(Extracted data entries)
_ _ _

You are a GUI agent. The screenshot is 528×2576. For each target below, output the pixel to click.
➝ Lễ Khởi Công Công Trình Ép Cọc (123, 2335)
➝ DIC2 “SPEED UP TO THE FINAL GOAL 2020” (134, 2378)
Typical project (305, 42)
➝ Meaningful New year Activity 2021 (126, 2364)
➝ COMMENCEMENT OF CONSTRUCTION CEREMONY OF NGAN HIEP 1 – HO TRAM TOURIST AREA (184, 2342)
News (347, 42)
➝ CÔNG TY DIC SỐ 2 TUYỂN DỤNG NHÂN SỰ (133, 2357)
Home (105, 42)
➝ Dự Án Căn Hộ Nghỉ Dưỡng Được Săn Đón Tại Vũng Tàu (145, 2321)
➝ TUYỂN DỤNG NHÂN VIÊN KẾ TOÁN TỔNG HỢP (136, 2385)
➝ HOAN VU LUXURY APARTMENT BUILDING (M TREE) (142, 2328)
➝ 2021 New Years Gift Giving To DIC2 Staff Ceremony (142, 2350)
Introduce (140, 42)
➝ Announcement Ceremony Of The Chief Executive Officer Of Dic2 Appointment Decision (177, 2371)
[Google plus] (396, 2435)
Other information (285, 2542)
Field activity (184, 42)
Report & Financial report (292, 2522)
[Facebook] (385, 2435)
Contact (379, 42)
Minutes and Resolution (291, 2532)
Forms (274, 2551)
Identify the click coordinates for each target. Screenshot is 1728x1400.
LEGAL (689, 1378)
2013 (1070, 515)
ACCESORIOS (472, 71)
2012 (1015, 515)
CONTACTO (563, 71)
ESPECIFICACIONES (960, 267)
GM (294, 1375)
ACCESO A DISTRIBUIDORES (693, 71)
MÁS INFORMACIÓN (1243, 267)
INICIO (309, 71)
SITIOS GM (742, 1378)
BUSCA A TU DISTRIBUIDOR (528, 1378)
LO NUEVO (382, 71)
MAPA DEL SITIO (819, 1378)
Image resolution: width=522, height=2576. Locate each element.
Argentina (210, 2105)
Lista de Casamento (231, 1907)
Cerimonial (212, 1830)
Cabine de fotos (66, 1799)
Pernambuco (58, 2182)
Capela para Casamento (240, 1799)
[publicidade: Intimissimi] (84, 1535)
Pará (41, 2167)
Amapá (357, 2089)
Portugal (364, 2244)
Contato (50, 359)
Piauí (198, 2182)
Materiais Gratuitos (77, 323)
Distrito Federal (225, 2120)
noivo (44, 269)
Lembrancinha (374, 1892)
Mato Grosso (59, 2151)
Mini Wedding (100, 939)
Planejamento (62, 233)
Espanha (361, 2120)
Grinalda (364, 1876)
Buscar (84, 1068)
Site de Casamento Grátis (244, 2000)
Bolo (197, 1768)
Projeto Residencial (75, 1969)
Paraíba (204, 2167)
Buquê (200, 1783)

_ _ _

> [EXERCISE PROMPT]
Report back each line of the entries that holds the string "TUYỂN".

> [ANSWER TO THIS PROBLEM]
➝ CÔNG TY DIC SỐ 2 TUYỂN DỤNG NHÂN SỰ (133, 2357)
➝ TUYỂN DỤNG NHÂN VIÊN KẾ TOÁN TỔNG HỢP (136, 2385)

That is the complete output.